For some creatures, the magnetic field that hugs our planet serves as a compass for navigation or orientation.
Migratory birds, sea turtles and certain types of bacteria are counted among the species with this built-in navigation system. But what about humans? According to a new study, humans can also sense Earth’s magnetic field.
The new study, published today (March 18) in the journal eNeuro, provides the first direct evidence, from brain scans, that humans can do so, likely through magnetic particles scattered around the brain.

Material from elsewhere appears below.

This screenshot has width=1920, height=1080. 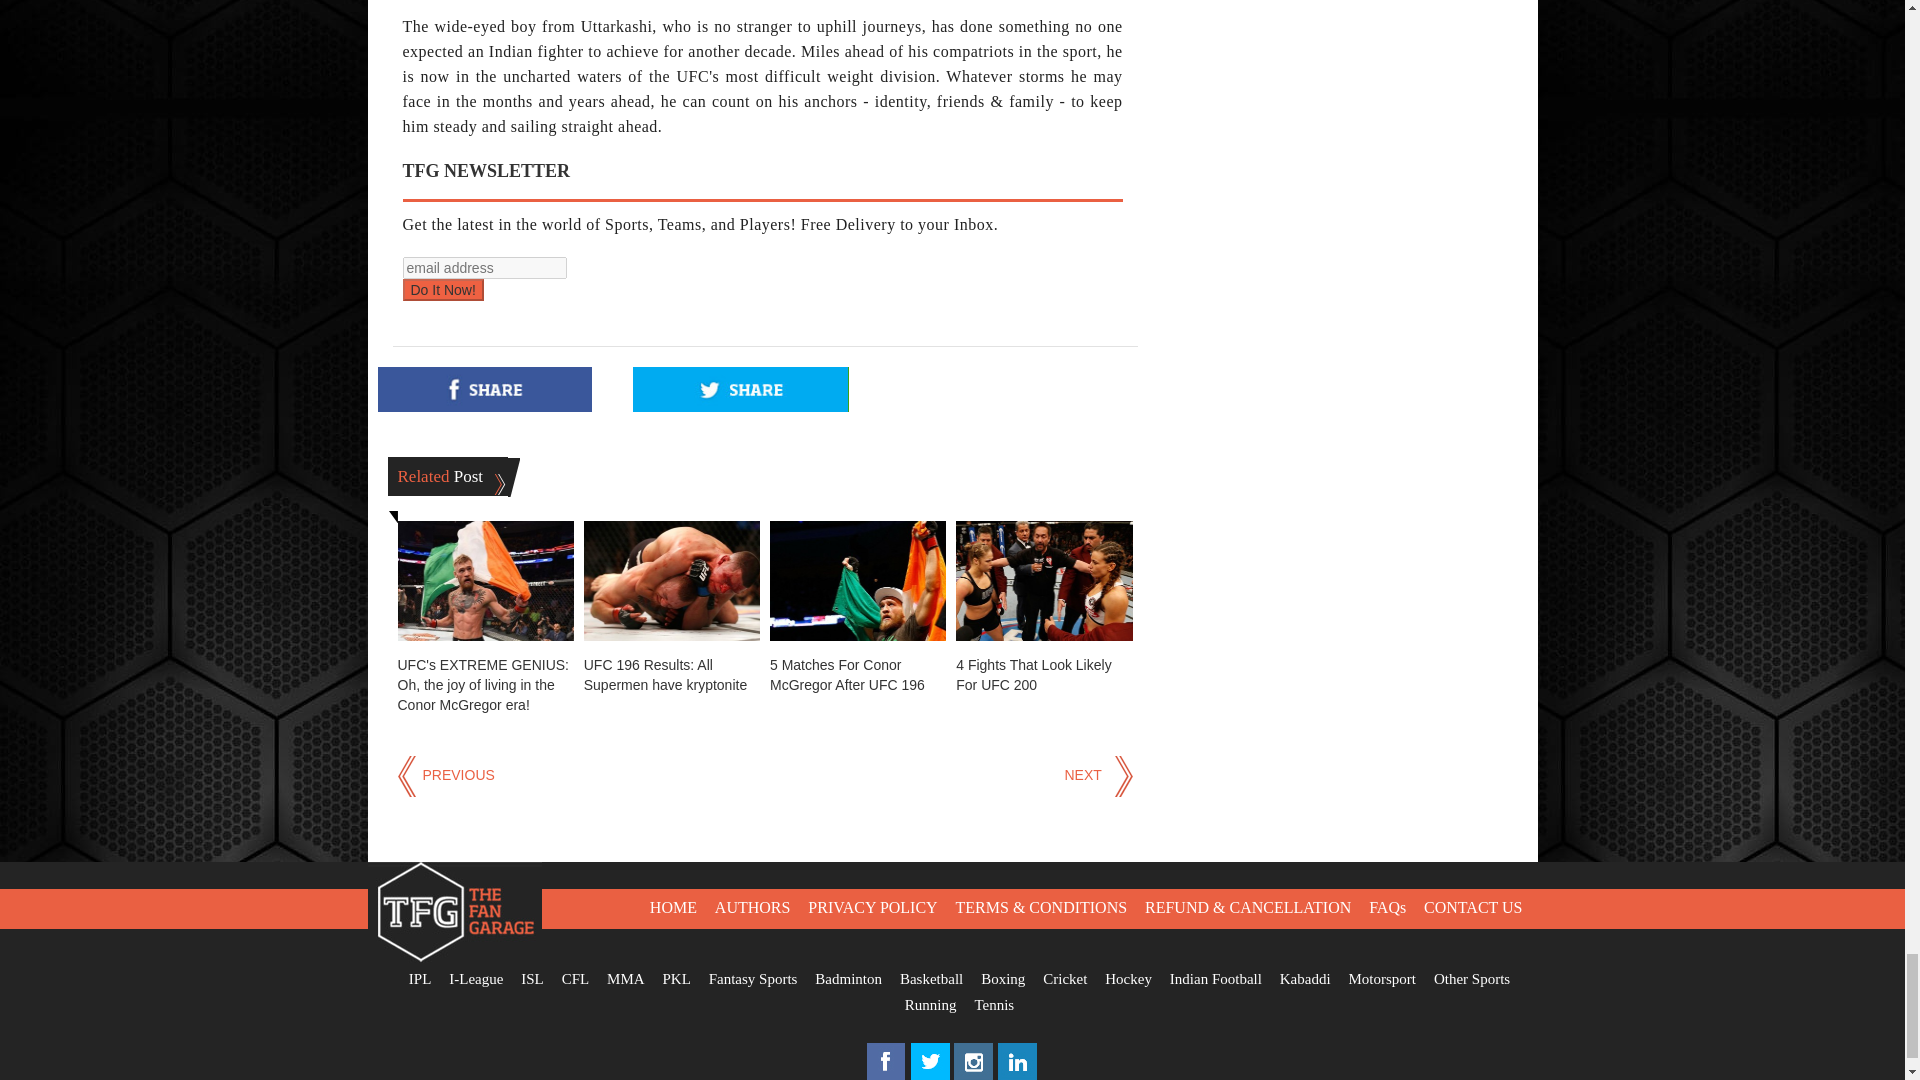 I want to click on Do It Now!, so click(x=442, y=290).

The ability to detect the magnetic field, called magnetoreception, was first suggested to exist in humans back in the 1980s. But subsequent studies of the brain, from the 1990s, didn’t find evidence of the ability.
But with access to new data analysis techniques, an international group of researchers decided to take another look.
To study whether humans can sense the magnetic field, 34 adults were asked to sit in a dark test chamber adorned with large, square coils. Electric currents traveled through these coils, changing the magnetic field in the chamber..
The intensity of this magnetic field was about the same as the one that surrounds our planet, said lead study author Connie Wang, a doctoral student at the California Institute of Technology. For comparison, it’s about 100,000 times weaker than the ones created by MRI machines, Wang noted.
The participants were told to relax and close their eyes while the researchers manipulated the magnetic field around them. During the experiment, electroencephalogram (EEG) machines measured a type of brainwave called an alpha wave. Alpha waves are known to decrease in amplitude when the brain picks up a signal, whether it be sight, sound … or something magnetic.
Of the 34 participants, brain scans from four individuals showed strong reactions to one change in the magnetic field: a shift from northeast to northwest. This shift would be the same as a person outside the chamber shifting their head quickly from left to right, except the head moves through the static magnetic field rather than the field moving around it.
In the four individuals, alpha brain waves decreased in amplitude by as much as 60 percent. But they responded only when the field shifted from northeast to northwest — not in the other direction.